- What you should do: Find each line in the rows below that contains the word "agent" and copy it out in full. Treat uppercase and lowercase letters as different.

================

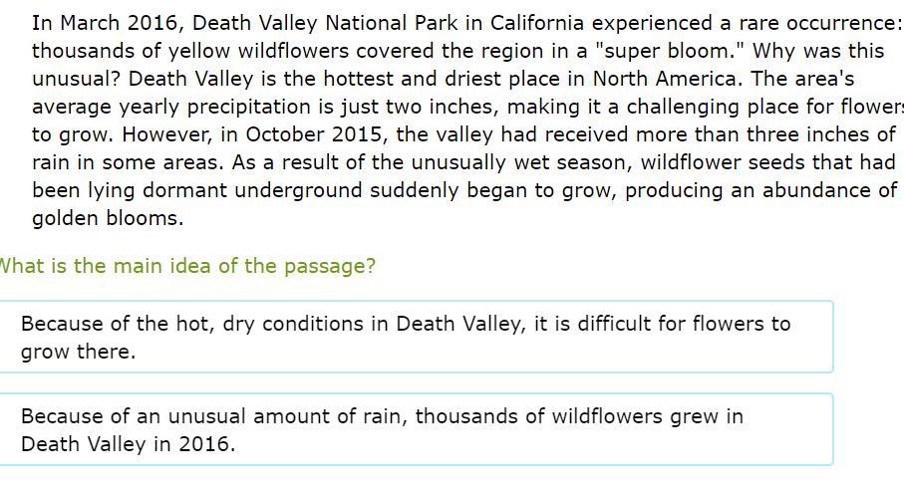Click 'Death Valley National Park' in the first line
904x495 pixels.
coord(325,23)
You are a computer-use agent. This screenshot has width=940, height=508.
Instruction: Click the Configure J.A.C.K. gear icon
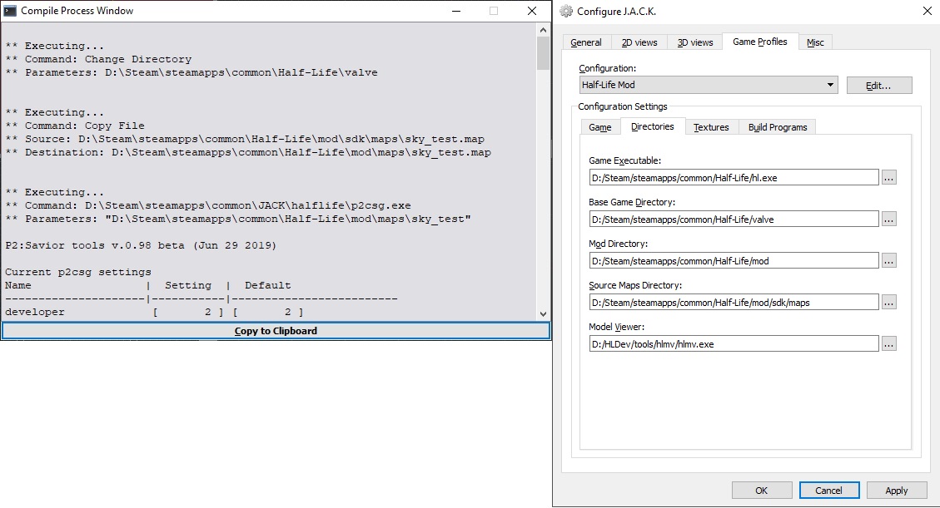pyautogui.click(x=566, y=11)
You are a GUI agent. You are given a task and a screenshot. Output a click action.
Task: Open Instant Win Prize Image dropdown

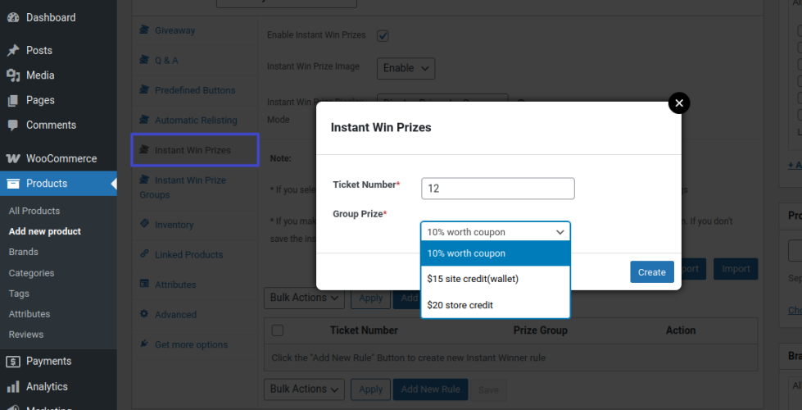pos(406,68)
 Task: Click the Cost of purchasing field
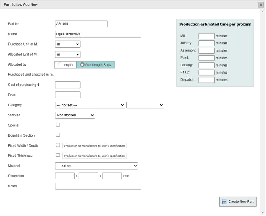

================

- Answer for this exercise:
You are a computer-use agent. This screenshot has width=940, height=508.
You are a GUI agent. You are given a task and a screenshot. Output a click action.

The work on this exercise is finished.